Conversation turned fascinating as Marla and Kirk recounted their adventures out in the ocean, their decision to settle in Loreto many years ago and changes in Loreto over the years.
Marla Daily is a cultural anthropologist by trade. In Silicon Valley context, coming across someone of her background was a rarity indeed. She had moved down in 1985 and bought a place with Kirk in Loreto for $22K which included all the furnishings. A far cry from what most of us paid for our homes, but that was then and this is now. At the time there were only two paved streets in Loreto, Salvatore and Benito Juárez. Only about two dozen “gringos” had FM3 in Loreto, today more than 1,650 people. The more she told me, the more I drew closer, collecting facts and figures like strokes on a canvas so that I may hope to glimpse the world through the context of the locals.
The owner came around to take our orders. Needing to make a quick decision, I decided to select what Marla always gets at Las Mandiles, Divorced Eggs (70 pesos:scrambled or fried eggs bathed in red and green sauce. served with chilaquiles and beans). I figured it was a pretty safe bet trusting in her many years of experience here in Loreto. I had to smile at the name ‘Divorced Eggs’ and when I twittered (@lonikaostark) that I had ordered this dish, I did get a quick reply asking me what they were.

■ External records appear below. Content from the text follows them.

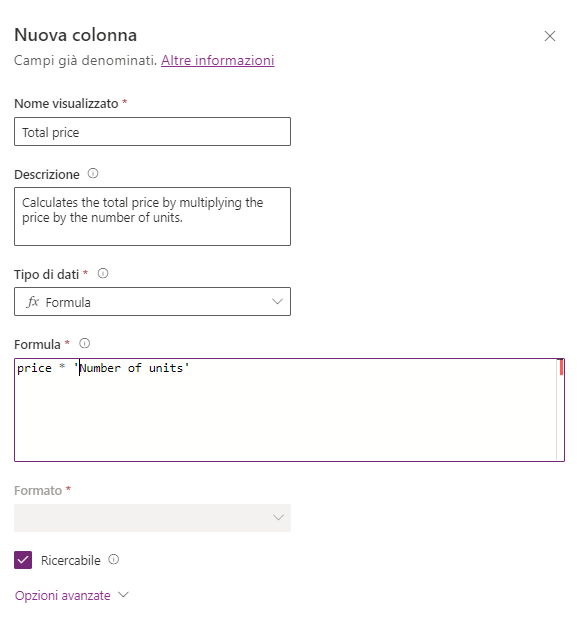Screen dimensions: 577x643
Task: Click the Formula field info icon
Action: (84, 343)
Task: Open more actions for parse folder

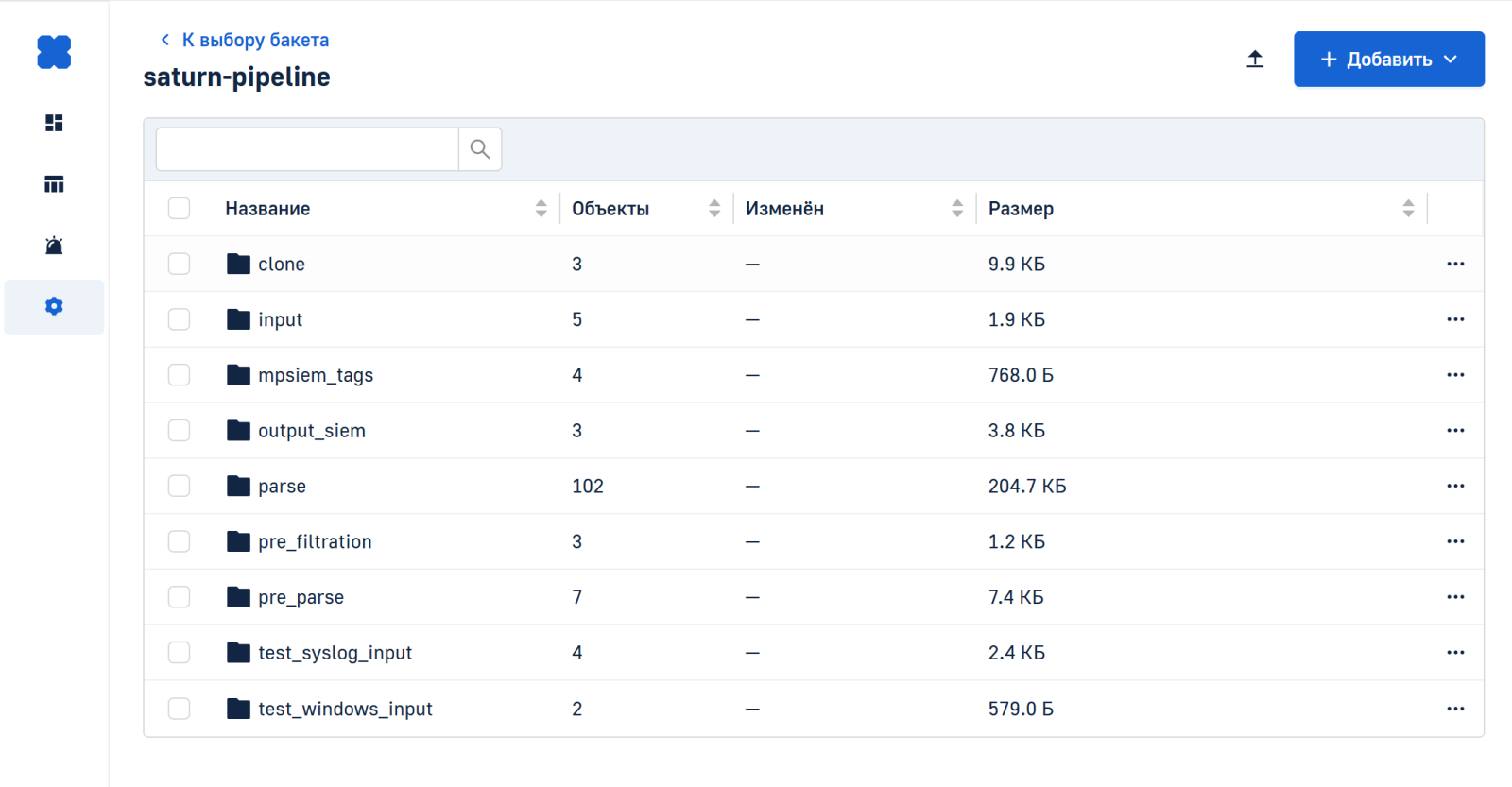Action: pos(1455,486)
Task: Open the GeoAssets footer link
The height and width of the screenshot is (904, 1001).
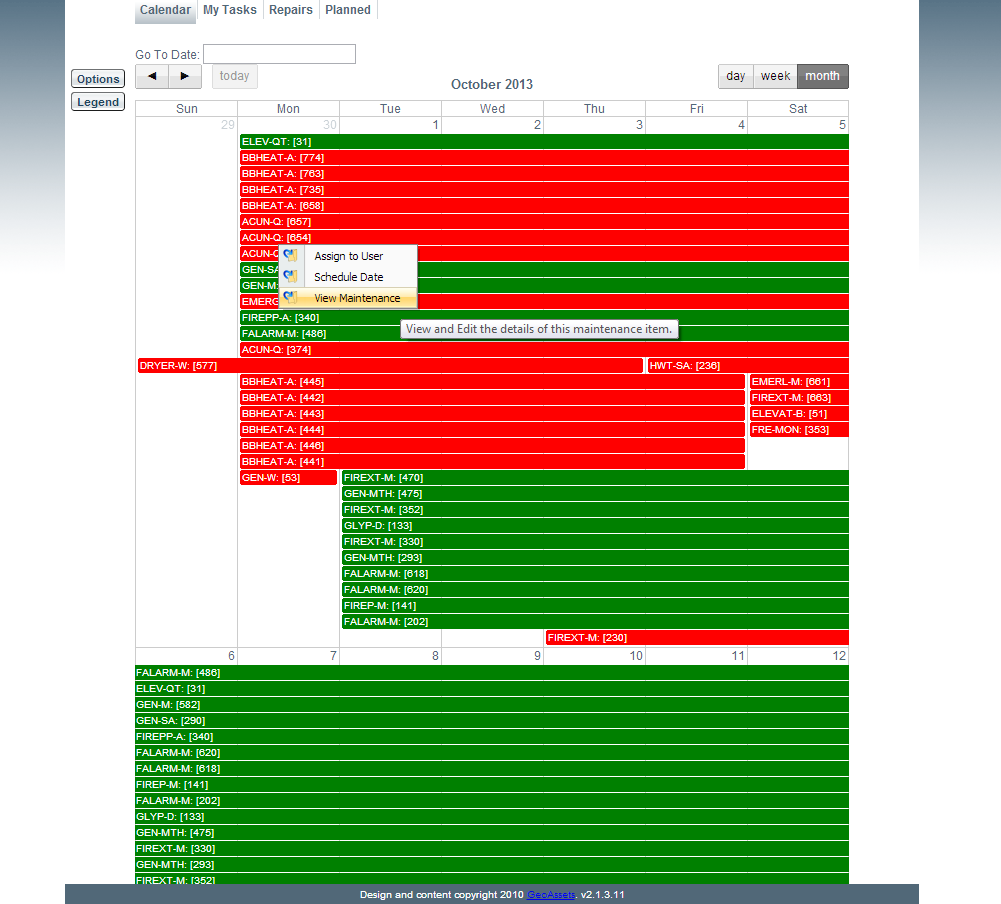Action: (551, 894)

I was uncertain about the orange juice as fresh squeezed tastes like heaven and all others taste, well, artificial. I took a quick sip of Clint’s and decided I wanted my very own large glass of it. It was the fresh squeezed kind that involved taking oranges, slicing them in half and extracting the juice just before it is poured into a glass, had a nice balance of pulp too.
Before our dishes arrived, a basket of warm bread was presented with little dishes of butter and jam. The jam had a homemade feel with rustic wooden spreaders pushed into the center. I spread a little butter and jam and bit into the crunchy fresh bread and had to remind myself not to fill up on bread.
Our dishes came, I had ordered my eggs like Marla’s, sunny-side up. The egg yolk when broken mixed nicely with the red and green sauces and what I couldn’t get onto my fork, I used a piece of bread to soak up. The meal was very comforting.
However, what completely took me by surprise was the carrot juice. I looked curiously over at the carrot juice that Marla ordered and she generously offered me a sip. I was tentative as the last memory I had of carrot juice was worse than my last sip of artificial orange juice. I braced myself for a polite, “That’s interesting.” statement which I use when tasting lackluster wines.
Sip…it was so delicious. It was logically what one would think carrot juice would taste like if you took fresh carrots, ground it down and strained away the pulp. However, it took being in Loreto at Las Mandiles to show how delicious carrot juice can be in all its simplicity.